▶ _REQUIREMENT_
Without the pictures, set down exactly the lines from the one that contains "The width and" to the end of the entries, both included, and nothing besides.

____

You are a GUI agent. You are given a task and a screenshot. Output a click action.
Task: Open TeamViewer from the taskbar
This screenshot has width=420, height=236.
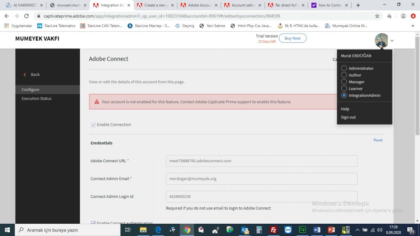tap(288, 229)
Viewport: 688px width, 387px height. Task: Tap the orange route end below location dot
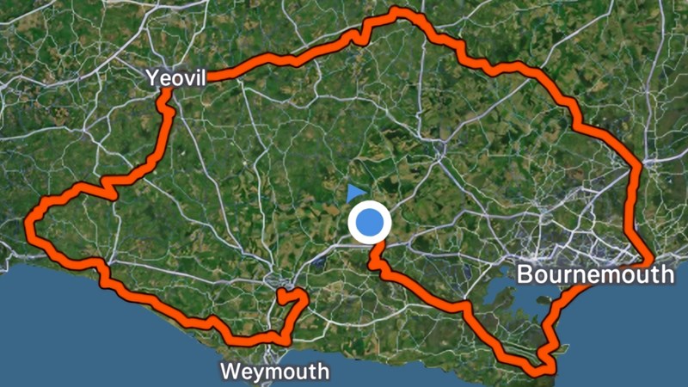point(379,247)
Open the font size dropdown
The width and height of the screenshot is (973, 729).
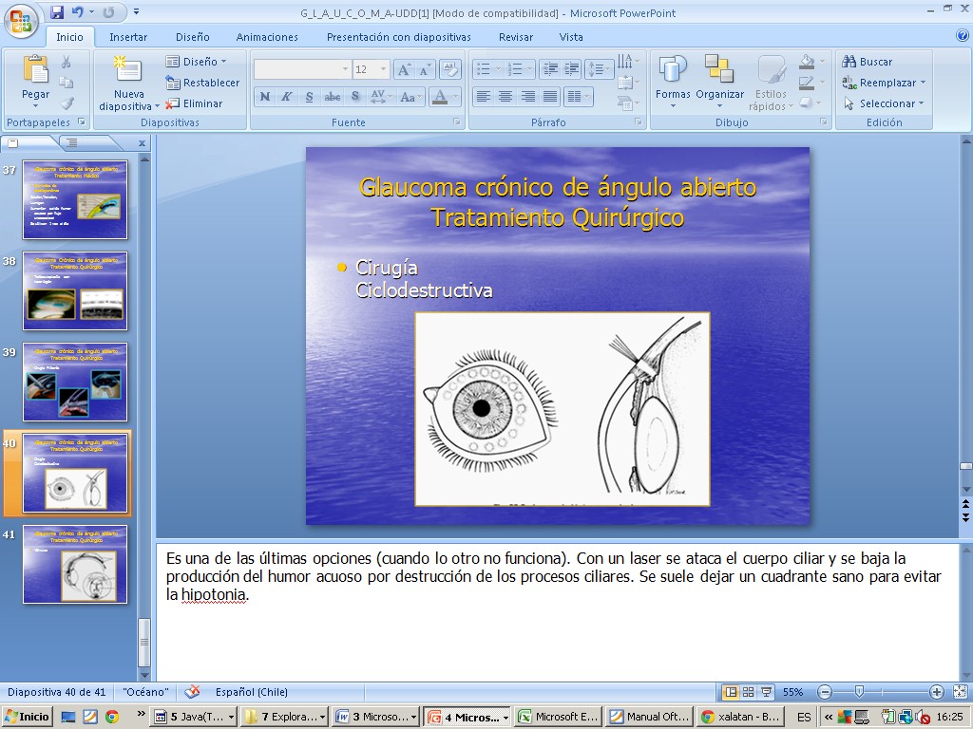(384, 69)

____

▶ _WRITTEN SOLUTION_
The width and height of the screenshot is (973, 729).
(384, 69)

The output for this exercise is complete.